### Instructions to follow
Return the lines that run from the line containing "You are a computer-use agent. The" through the end of the entries, both ends included. Leave out all pictures.

Pixel coordinate grounding data:
###
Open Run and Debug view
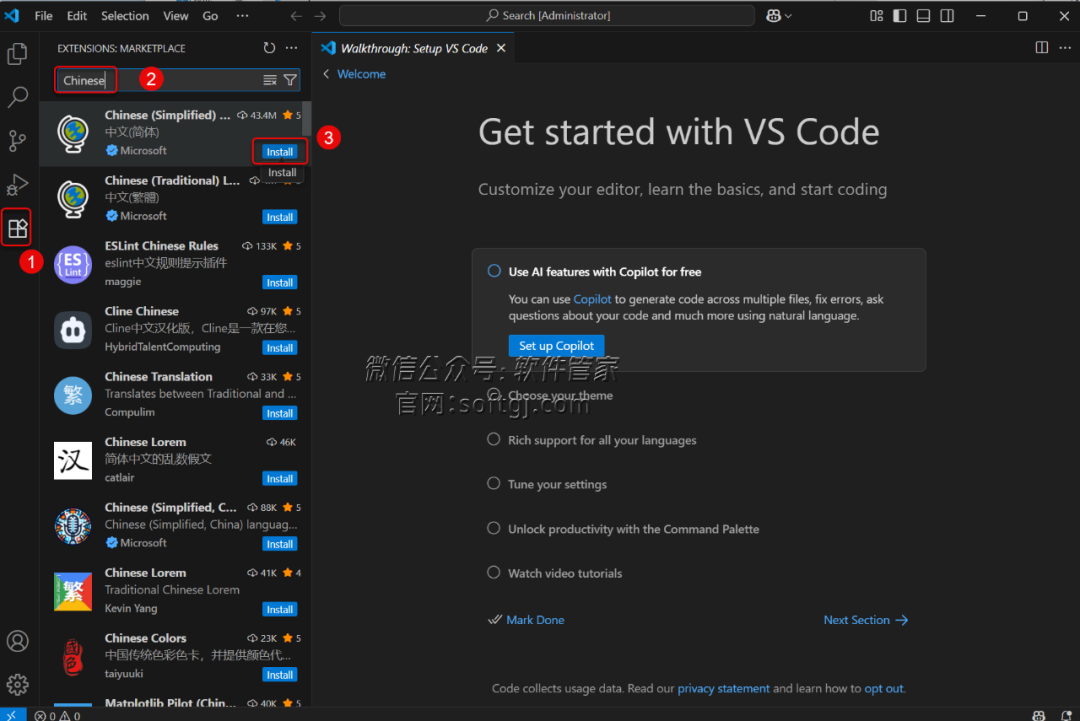The height and width of the screenshot is (721, 1080). [x=17, y=185]
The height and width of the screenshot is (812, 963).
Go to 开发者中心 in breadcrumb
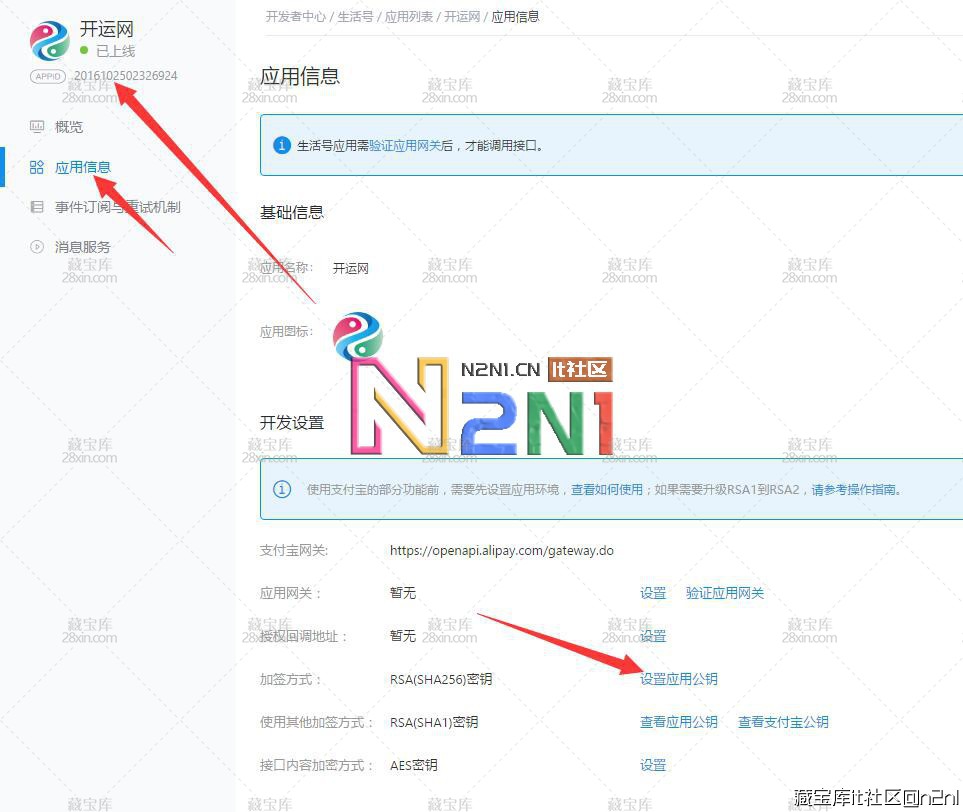295,17
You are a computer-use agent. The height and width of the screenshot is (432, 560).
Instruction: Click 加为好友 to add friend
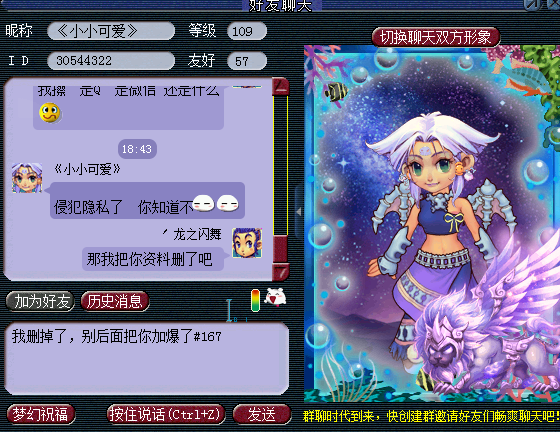click(x=40, y=301)
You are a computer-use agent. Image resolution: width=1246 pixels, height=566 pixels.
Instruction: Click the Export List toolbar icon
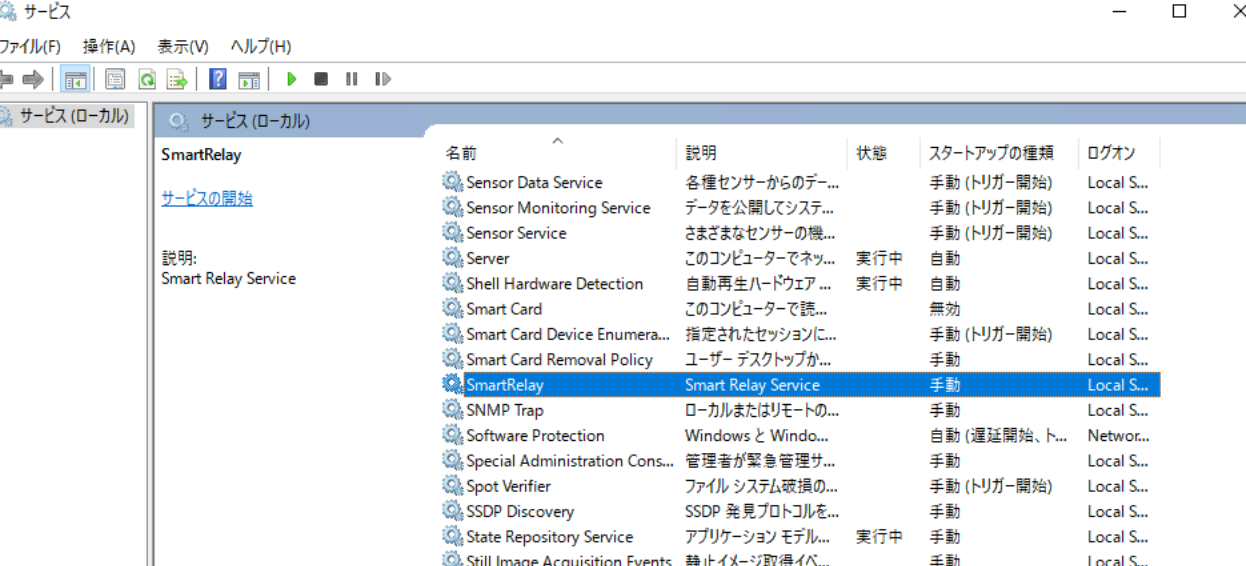click(177, 79)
###
### Answer area
You are a computer-use agent. The height and width of the screenshot is (432, 560).
Instruction: Click 加为好友 to add friend
click(x=40, y=301)
You are a computer-use agent. Image resolution: width=1246 pixels, height=566 pixels.
Instruction: Click the Export List toolbar icon
click(177, 79)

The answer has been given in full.